Les liens entre São Tomé et Principe et le Portugal sont forts, ce qui facilite l’émigration croissante pour le Portugal. La culture portugaise est présente dans presque toutes nos manifestations culturelles, à commencer par la langue qui nous unit et qui est naturellement présente dans la vie des jeunes.

Quels sont les intellectuels qu pays qui ont le plus approfondi la réflexion sur l’histoire du pays, l’indépendance, l’identité du pays aujourd’hui, etc ?

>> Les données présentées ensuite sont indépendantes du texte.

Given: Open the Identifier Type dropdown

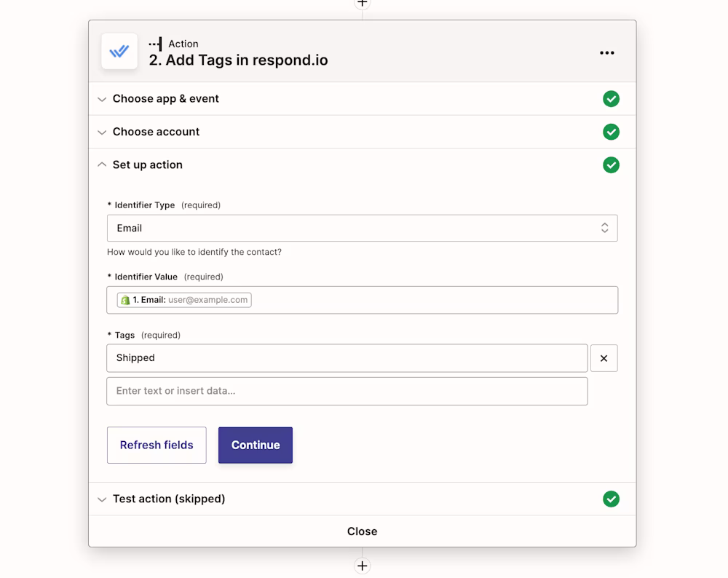Looking at the screenshot, I should (x=362, y=228).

Presque tous les intellectuels santoméens, sans en distinguer aucun en particulier, ont émis des réflexions et des approches intéressantes sur l’histoire et l’identité du pays.

(1) Cacau : jeu de mot avec « cacau », le cacao, en Portugais
(2) PALOP : Pays Africain de Langue Officielle Portugaise : Angola, Cap-Vert, Guinée-Bissau, Mozambique et São Tomé et Principe
(3) MPLA, Frelimo, PAIGC : mouvements de libération d’Angola, du Mozambique et de Guinée-Bissau/Cap-Vert (respectivement).
(4) Les origines du MLSTP remontent au début des années 1960, avec un groupe nationaliste s’opposant à la domination coloniale portugaise. Le MLSTP, d’orientation marxiste, naît formellement en 1972.
(5) Les forros sont la troisième population de São Tomé et Principe en nombre. Forro signifie « libre »: il s’agit d’une population descendant d’esclaves noirs affranchis, qui a longtemps représenté l’élite du pays. Ils parlent le forro, un créole portugais.
(6) Serviçais : travailleurs plus ou moins forcés de São Tomé et Principe, amenés d’Angola, du Mozambique et du Cap-Vert par les Portugais, pour travailler dans les champs de café et de cacao. Autrement appelés « contratados » (contractuels).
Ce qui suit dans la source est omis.